Burjuva toplumu, burjuvazinin egemenlik aracı dışında “sivil toplum” gösterme konseptlerinin çürük temeli, Engels’e dayanarak yaptığımız bu kısa özetle açıktır. Sınıflı toplumlarda devletle ilişkili burjuva toplumun bu “sivil” adedi gerçek dışı bir mitolojidir. Bu mitolojik efsaneler tiyatrosunun tirajı komik sahneleri kahkaha tufanı için iyidir de tarihin bilimsel açıklanmasına gelince, işe yaramazdır. Boş kurgularla hikâye üretenlerin konusu olabilir, ama diyalektik-tarihsel materyalistler için, özü burjuva olan sözde “sivil toplum”, (güldürücü oyunu olarak sahnelense de) kabul edilmez işkencedir. Tarihsel bilgiler kovulmak istenseler de bilimsel öğretinin tanıklarıdırlar, yaşayanlarıdırlar. Tanık ifadelerinin de onayladığı gerçekler şunlardır: Tanık yaşanmış, yaşanan pratiktir. 18.yüzyıl Fransız filozofları, us’u her şey görüyorlardı. Devlet ve toplum eğer bu us’a dayanırsa ölümsüz us’sun “adaleti” meseleleri çözecek diye düşünülüyordu. Fransız devrimiyle kurulan devlet ve toplum, Rousseau’nun “toplum sözleşmesi” terörle buluşmuştu. Burjuvazinin “eşitlik-özgürlük-kardeşlik”, aldatmacası› Napolyon despotizmine sarılmıştı. Vaaz edilen ölümsüz barış balonu patlamış, sürekli fetih savaşlarına sürüklenilmişti. Us ile son verileceği düşünülen zengin yoksul karşıtlığı daha da derinleşmişti.

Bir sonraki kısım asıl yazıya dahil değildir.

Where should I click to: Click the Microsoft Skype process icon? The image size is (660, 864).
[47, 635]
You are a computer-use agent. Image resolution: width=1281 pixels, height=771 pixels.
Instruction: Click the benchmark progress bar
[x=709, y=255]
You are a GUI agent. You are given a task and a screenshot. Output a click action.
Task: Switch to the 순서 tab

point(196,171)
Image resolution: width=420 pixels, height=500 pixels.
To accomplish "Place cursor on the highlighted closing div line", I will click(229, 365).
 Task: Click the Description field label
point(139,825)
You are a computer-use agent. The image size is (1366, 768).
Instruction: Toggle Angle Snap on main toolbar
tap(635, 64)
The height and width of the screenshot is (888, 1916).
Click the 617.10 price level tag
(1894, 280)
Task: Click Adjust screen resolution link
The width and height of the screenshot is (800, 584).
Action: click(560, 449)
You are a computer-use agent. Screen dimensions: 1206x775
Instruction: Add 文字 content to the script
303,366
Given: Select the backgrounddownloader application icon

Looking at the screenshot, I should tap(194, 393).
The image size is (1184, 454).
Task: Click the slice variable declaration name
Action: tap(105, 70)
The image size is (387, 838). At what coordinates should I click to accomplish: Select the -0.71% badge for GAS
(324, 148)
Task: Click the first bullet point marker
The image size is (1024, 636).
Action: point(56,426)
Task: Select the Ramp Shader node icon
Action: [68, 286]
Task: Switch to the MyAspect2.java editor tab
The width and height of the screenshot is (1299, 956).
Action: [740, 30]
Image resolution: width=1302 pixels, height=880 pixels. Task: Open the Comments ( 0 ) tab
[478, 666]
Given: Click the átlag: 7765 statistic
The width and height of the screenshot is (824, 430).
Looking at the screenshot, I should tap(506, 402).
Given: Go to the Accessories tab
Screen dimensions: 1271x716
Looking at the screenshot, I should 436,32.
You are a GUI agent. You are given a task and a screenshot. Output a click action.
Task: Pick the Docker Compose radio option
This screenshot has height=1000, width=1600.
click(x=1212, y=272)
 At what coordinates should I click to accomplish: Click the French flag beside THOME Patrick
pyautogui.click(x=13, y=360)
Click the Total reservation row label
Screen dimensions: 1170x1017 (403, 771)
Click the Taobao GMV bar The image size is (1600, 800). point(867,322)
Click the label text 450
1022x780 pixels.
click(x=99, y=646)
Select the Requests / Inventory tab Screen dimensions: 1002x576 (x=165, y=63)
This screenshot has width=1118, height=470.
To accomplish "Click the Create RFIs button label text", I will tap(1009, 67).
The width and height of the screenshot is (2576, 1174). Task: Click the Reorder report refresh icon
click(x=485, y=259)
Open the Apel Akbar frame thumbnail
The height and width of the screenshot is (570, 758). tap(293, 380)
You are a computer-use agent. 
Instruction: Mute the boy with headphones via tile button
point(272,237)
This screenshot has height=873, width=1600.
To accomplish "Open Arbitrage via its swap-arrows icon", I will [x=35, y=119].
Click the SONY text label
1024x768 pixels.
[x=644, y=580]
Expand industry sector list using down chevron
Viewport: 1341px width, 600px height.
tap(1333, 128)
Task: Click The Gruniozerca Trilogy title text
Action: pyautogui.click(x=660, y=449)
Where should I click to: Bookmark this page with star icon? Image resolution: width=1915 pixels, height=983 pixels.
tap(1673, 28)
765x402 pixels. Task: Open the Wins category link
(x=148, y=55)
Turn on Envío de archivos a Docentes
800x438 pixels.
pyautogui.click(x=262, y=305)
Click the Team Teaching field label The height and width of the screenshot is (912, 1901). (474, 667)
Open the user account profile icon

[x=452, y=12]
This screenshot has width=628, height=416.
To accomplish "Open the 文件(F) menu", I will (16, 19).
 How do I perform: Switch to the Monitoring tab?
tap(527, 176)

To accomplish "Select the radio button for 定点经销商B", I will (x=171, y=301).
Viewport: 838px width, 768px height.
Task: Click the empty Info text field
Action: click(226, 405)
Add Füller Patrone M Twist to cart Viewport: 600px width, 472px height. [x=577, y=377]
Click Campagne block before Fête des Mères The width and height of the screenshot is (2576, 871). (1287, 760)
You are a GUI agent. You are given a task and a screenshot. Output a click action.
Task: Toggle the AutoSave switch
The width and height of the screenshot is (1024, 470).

Engels’in ifade ettiği gibi, “böylece bu kurtuluş küçük burjuva ve küçük köylü bakımından her türlü mülkiyetten kurtuluş durumuna dönüşüyordu.” Bu kesimler, büyük sermaye ve büyük toprak mülkiyeti ile “eşit” bir rekabet içinde olamazdılar. “Eşit” denilen rekabet ortamında ezildiler. Ellerindeki mülkü kendilerini ezenlere satmak, devretmek durumunda kaldılar. Kapitalist temel üzerinde gelişen sanayi, sadece işçi sınıfı açısından değil, sefaleti toplumun karakteristiği haline getirdi. Çıplak feodal cebirin yerini alan para ile yine Engels’in ifadesiyle “ilk gece hakkı, feodal beylerden burjuva fabrikatörlere geçti. Fuhuş görülmemiş derecede yayıldı.” Ticaret özgürlüğü dedikleri aslında bir dolandırıcılıktı. Yozlaşma had safhaya varmıştı. Kerameti us’tan bekleyen aydınlanmacı filozofların beklentileri çökmüştü. Tabelasında da “özgürlük” ve “eşitlik” yazılan burjuva toplumun tüm kurumları emekçiler açısından aldatıcı bir maske ile, burjuva egemenlik hizmetindeydiler. Saint-Simon ve Owen daha o dönemler bu sorunları ele almışlardı. Komünizmin tohum halindeki fikirleri filizleniyordu. Siyasal kurumların belli bir ekonomik temele dayandığı, tarihsel, ekonomik koşullara bağlı olarak sınıf mücadeleleri yoluyla bunların değiştiği aynı şekilde ve devrimle değişeceğine Simon dikkat çekmişti. Siyaset-iktisat ilişkilerini ele almış, devletin mutlak olmadığı, tarihsel bir olgu olduğu, siyasal yönetimden şeylerin ve üretim işlemlerinin yönelimine geçişle, onun da zamanını tarih içinde dolduracağı ortadan kalkacağına işaret edilmişti. Tabii ki bunlar, Marksist öğretinin formüle ettiği komünizm ideoloji-teori-siyaset ve onun ekonomi politik, bilimsel sosyalizm, diyalektik materyalist bileşenlerinin ancak tohumları olabilecek bir düzeydeydiler. Burada Owen’i de kısaca anmak durumundayız.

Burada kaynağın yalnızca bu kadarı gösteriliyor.